The CHCO NICU has created a thriving palliative care team, but there are still barriers that the team endures. Improving the resistance to palliative care among some providers, increasing funding, and team member recruitment are several of the goals that the team continually aims for to provide consistent palliative care in the NICU. Regardless of these limitations, the feedback from families and staff has been overwhelmingly positive regarding the palliative care team in the NICU.
The palliative care team worked as a part of the multidisciplinary team to provide Aaron with comfortable and life-extending care until his parents made the decision to not escalate medical care any longer. It is important to actively listen to families, identify goals of care, and respect their timeline. Aaron's parents were not ready to make the difficult decision to pursue comfort care after he declined when he received his tracheostomy. With consistent support, transparent communication, and encouragement, they were eventually able to make the empowered, informed, and cohesive decision that they did. They were able to have a voice and define quality of life for their son and not just mourn his death but celebrate his life in memories as well.
Aaron's case highlights the positive outcome that a structured palliative care team in the NICU can have. Through strong communication, excellent teamwork, and a dedicated palliative care team with a mission to provide Aaron the best quality of life, his parents were empowered and had the autonomy to make reasonable compassionate decisions for their son.
Palliative and end-of-life care is not a new subject in the NICU. In the early years of neonatal medicine, palliative care or comfort care was the only option for many infants due to limited medical care. With continued advances in neonatology, infants and their families are faced with many other options and palliative care tends to become a “last resort.”
With a better understanding of how palliative care can be provided alongside life-extending care, the cumulative distress of an infant's life-limiting diagnosis can be eased in the infant, family, and in the NICU staff.10 As illustrated in Aaron's case, a NICU dedicated palliative care team, working alongside the interdisciplinary team, represents best practice when providing sustainable and successful palliative and end-of-life care to infants in the NICU.

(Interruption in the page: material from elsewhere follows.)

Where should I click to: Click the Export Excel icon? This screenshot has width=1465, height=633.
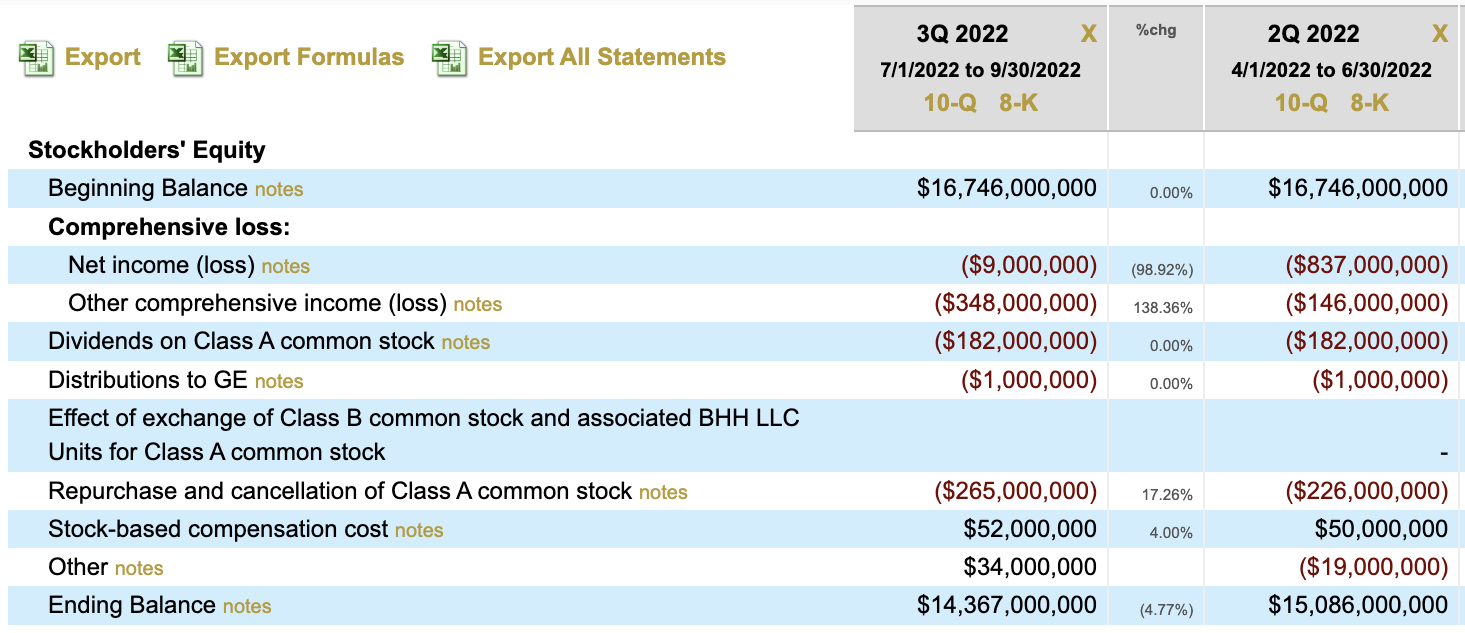(x=36, y=58)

“My experience as a parent from our son receiving palliative care has been amazing. Once we switched Aaron's plan to full palliative care, we were able to make sure he was comfortable and happy. It was important to us to always make sure Aaron's health and wellness came first. I can understand how some parents don't want to accept that their child is sick and may pass away in the hospital. But we always must look at the bigger picture, we have to make sure that we take care of our child's needs first. It was hard for us to really realize that our child's illness may never get better, and once we knew about palliative care and how it's more for his comfort, we were for it. Palliative care isn't something scary, it's to make the needs more towards the comfort of your child. I wouldn't have done anything else for Aaron, at the end he was happy, and he passed away peacefully. What the nurses and doctors did for us was amazing, we couldn't have asked for anything better.” —Aubrie (mother of Aaron)
The authors have written permission from Aaron's parents to use his photograph, name, diagnosis, and details about the care he received while a patient at CHCO.